Anlässlich der Expertenveranstaltung “5. Demografie Dialog Schweiz”, welche vom WDA Forum St. Gallen durchgeführt wird, haben Vertreter von Wirtschaft, Politik und Wissenschaft das Thema “Anreize für eine aktive Pensionierung” behandelt und es wurden die Herausforderungen für eine «Demografie-taugliche Pensionierung» (2030 sind 2.2. Millionen Menschein der Schweiz über 65 Jahre alt) aufgegriffen sowie kreative Denkanstösse für notwendige Reformen in der Schweiz generiert.

2015 lebten in der Schweiz 1.5 Mio. Menschen, die über 65 Jahre alt waren. 2030 werden es 2.2 Mio. sein. Das entspricht einer jährlichen Zunahme in der Grössenordnung der Einwohnerzahl der Stadt Thun (45’000 Personen Abb. 1).

Bis 2030 wächst die Gruppe der 65+ -jährigen im Durchschnitt um 45‘000 Personen pro Jahr. Ab 2030 schwächt der Wachstum ab, bleibt aber bei 32‘000 Personen jährlich. (Quelle: Referenzszenario A-00-2015 des BFS)

 

Immer mehr Menschen in der Schweiz leben länger und bleiben erfreulicherweise bis ins hohe Alter erstaunlich aktiv und mobil. Fakt ist aber auch: Die Berechnungsgrundlagen unserer Vorsorgewerke gehen von einer geringeren Lebenserwartung aus und die Erwerbspersonen (u.a. Grundlage eines funktionierenden Generationenausgleichs) entwickeln eine andere Dynamik. Von 2015 bis 2045 nehmen die über 65-Jährigen um ca. 1.1 Mio. zu, während die erwerbsfähigen 20- bis 65-Jährigen nur um 450’000 zunehmen; so die Annahme des Bundesamts für Statistik (vgl. Abb. 2).
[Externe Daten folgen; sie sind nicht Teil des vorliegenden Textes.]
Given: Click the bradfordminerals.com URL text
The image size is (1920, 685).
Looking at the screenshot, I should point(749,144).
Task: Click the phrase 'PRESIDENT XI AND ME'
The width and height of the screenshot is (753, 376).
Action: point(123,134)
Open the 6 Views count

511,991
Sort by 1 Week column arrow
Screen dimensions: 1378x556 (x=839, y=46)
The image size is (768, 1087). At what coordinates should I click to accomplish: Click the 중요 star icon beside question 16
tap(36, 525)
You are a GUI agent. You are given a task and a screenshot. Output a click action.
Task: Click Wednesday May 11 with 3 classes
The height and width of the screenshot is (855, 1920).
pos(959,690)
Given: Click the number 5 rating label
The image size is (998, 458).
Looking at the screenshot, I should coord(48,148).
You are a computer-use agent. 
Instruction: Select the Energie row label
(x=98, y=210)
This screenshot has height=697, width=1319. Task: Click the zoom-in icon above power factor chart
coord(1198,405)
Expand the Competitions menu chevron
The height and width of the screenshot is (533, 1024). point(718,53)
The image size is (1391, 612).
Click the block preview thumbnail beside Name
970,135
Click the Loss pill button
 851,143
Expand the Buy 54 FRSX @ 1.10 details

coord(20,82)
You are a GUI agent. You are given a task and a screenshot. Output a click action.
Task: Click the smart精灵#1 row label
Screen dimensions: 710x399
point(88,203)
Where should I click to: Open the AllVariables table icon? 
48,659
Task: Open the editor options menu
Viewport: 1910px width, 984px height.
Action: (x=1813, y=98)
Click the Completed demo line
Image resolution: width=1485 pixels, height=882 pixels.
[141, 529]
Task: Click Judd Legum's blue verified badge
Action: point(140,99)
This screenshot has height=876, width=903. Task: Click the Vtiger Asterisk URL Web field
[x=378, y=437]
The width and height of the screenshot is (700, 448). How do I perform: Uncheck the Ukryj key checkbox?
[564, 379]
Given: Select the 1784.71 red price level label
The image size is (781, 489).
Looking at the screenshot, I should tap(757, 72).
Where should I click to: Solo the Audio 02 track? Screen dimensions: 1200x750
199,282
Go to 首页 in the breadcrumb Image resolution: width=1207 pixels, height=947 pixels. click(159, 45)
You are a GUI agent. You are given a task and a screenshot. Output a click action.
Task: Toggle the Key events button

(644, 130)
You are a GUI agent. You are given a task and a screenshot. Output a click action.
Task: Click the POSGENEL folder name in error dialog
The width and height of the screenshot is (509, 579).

Die Erwerbspersonen nehmen bis 2045 um 450‘000 zu, gleichzeitig steigt die Anzahl der 65-jährigen und älteren Personen pro 100 Erwerbspersonen deutlicher an. Die Konsequenz: Die Bruttoerwerbsquote sinkt, der Generationenausgleich ist unausweichlich gefordert! (Quelle: BFS, 2015)

Der Anteil der Älteren in unserer Gesellschaft wird deutlich zulegen und dies stellt unsere Lebenspläne in Bezug auf Familiengründung, Ausbildungswege, berufliche Karrieren und schliesslich unsere Altersvorsorge vor eine bisher nie dagewesene Harausforderung. Unsere Altersvorsorge ist auf ein 100-jähriges Leben (bzw. auf eine 30-jährige Ruhestandsphase) schlichtweg nicht vorbereitet. Daher braucht es Anreize für eine aktive Pensionierung – denn nur so werden die sich bereits heute abzeichnenden Rückgänge in den Pensionszusagen aus der 2. Säule verkraftbar.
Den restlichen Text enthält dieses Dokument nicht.